• _Problem statement_:
Render each nonblank line of the listing below as a row in a Markdown table with the columns "Row" and "Listing line", numbering the rows in order and omitting the picture placeholders.

===== Data for this task =====

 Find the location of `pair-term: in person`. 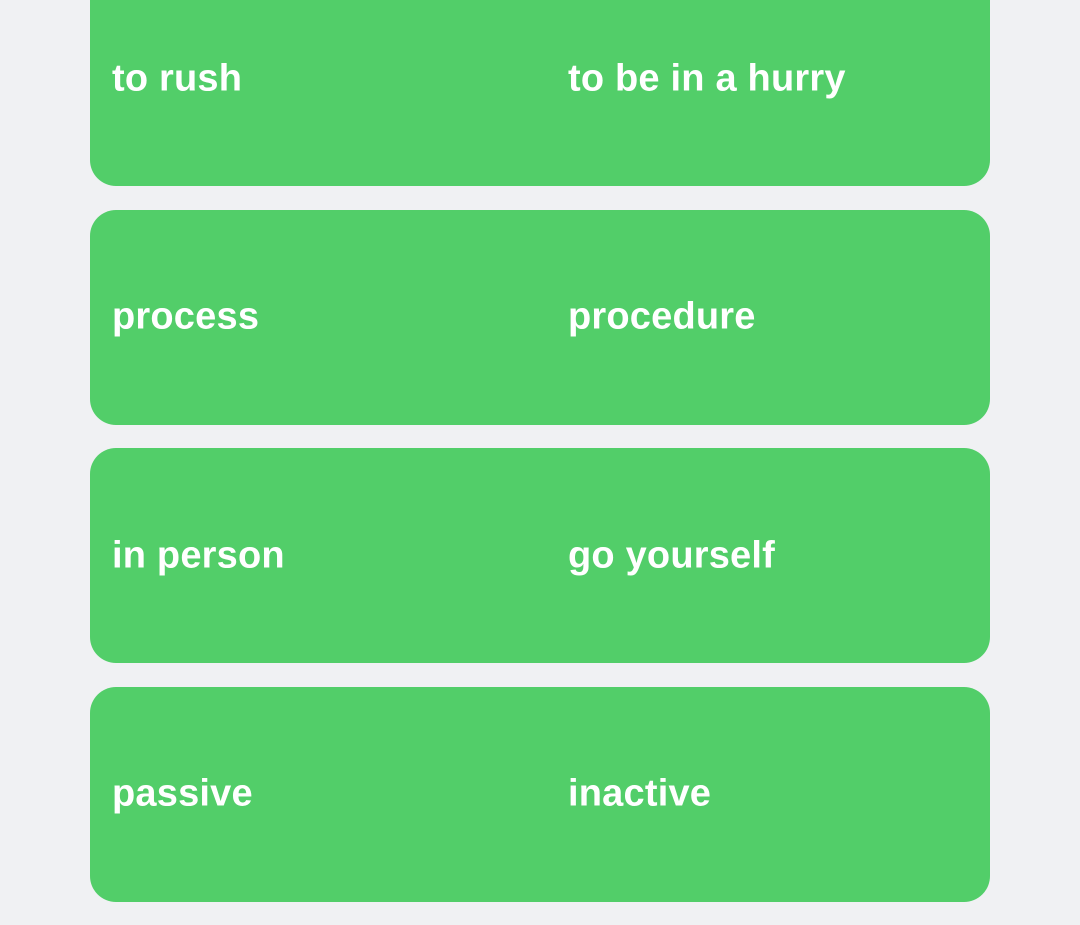

pair-term: in person is located at coordinates (198, 555).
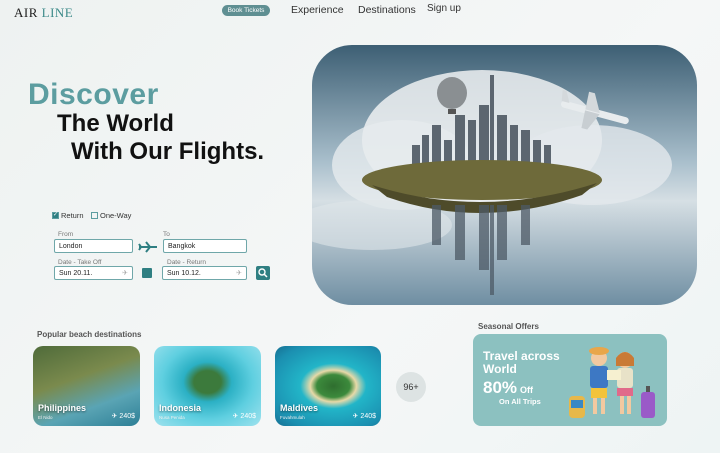 The width and height of the screenshot is (720, 453). I want to click on travelers-illustration, so click(612, 382).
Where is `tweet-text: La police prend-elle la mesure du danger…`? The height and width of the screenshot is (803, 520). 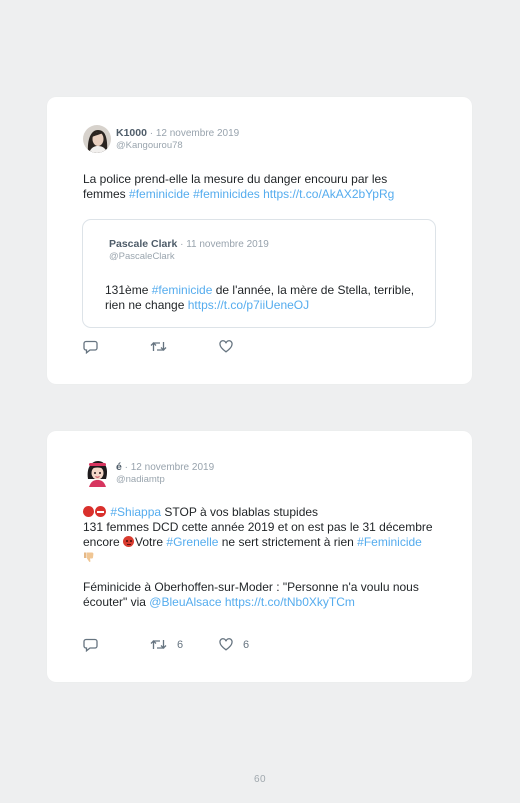
tweet-text: La police prend-elle la mesure du danger… is located at coordinates (258, 187).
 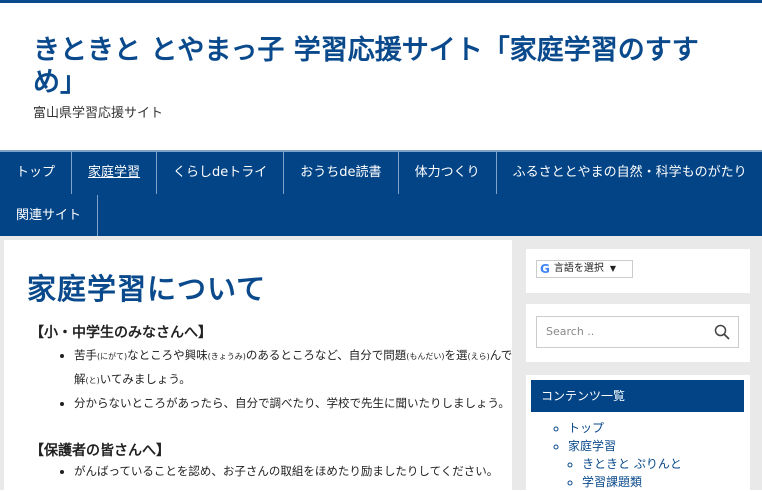 What do you see at coordinates (448, 173) in the screenshot?
I see `nav-item-fitness: 体力つくり` at bounding box center [448, 173].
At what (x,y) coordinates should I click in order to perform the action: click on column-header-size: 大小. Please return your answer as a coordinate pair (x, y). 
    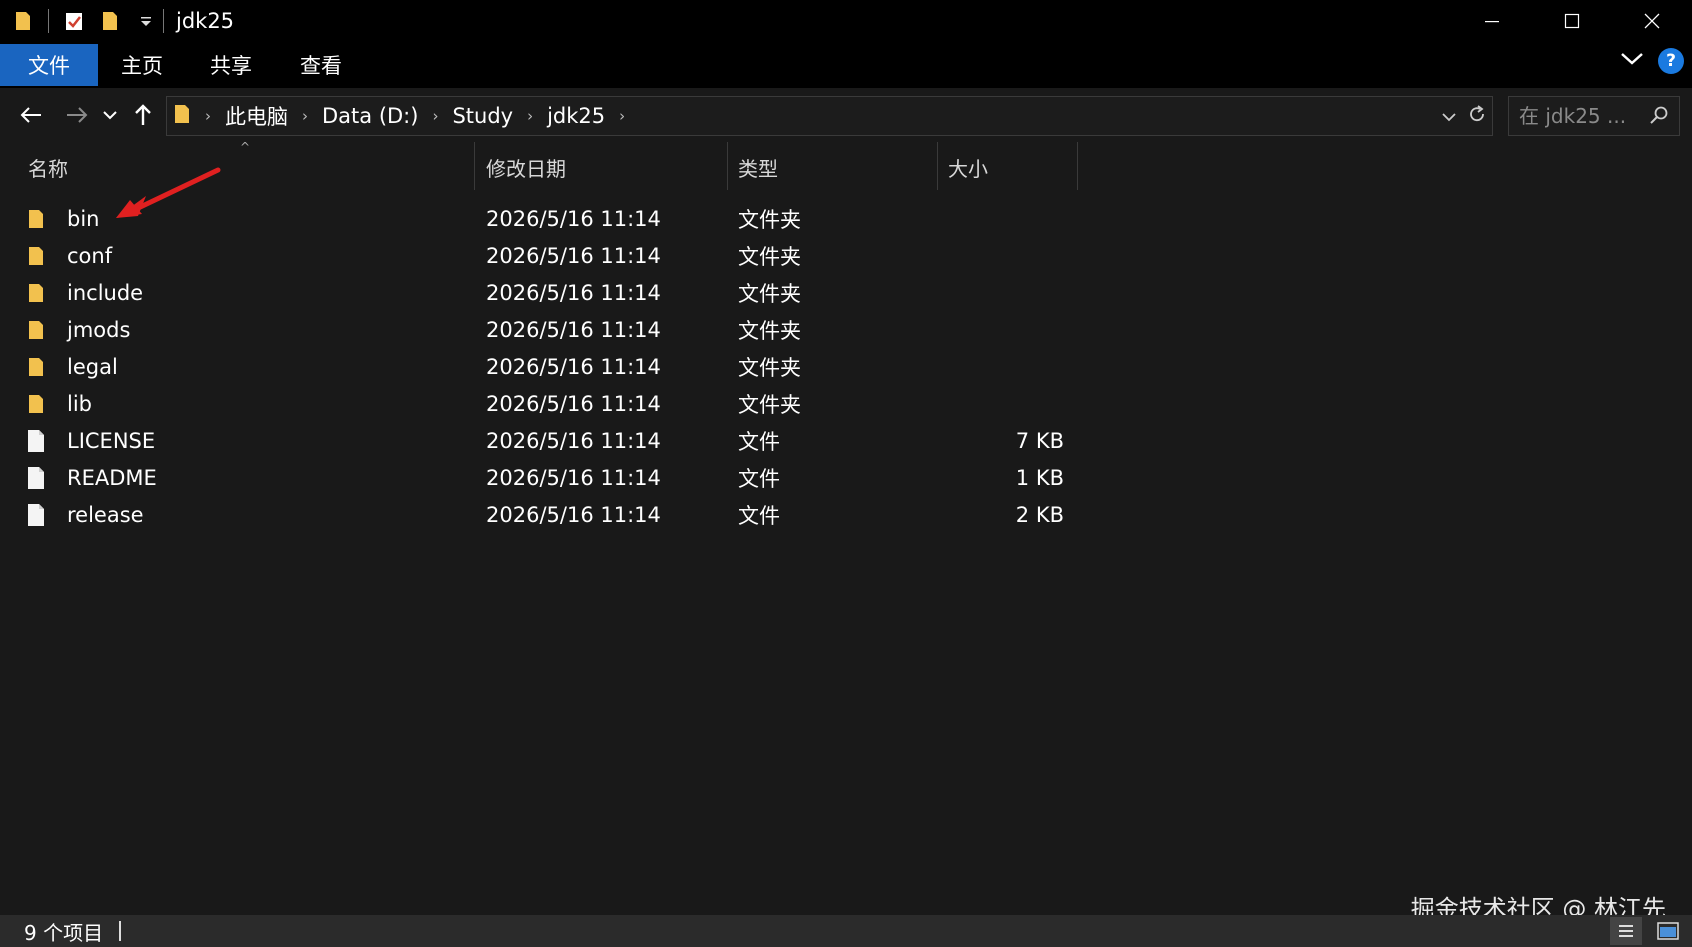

=====

• _Exercise answer_:
| Row | Listing line |
|---|---|
| 1 |  Find the location of `pair-term: in person`.  |
| 2 | pair-term: in person is located at coordinates (198, 555). |
| 3 |  The width and height of the screenshot is (720, 453). I want to click on travelers-illustration, so click(612, 382). |
| 4 | Where is `tweet-text: La police prend-elle la mesure du danger…`? The height and width of the screenshot is (803, 520).  |
| 5 | tweet-text: La police prend-elle la mesure du danger… is located at coordinates (258, 187). |
| 6 |   What do you see at coordinates (448, 173) in the screenshot? |
| 7 | I see `nav-item-fitness: 体力つくり` at bounding box center [448, 173]. |
| 8 | At what (x,y) coordinates should I click in order to perform the action: click on column-header-size: 大小. Please return your answer as a coordinate pair (x, y).  |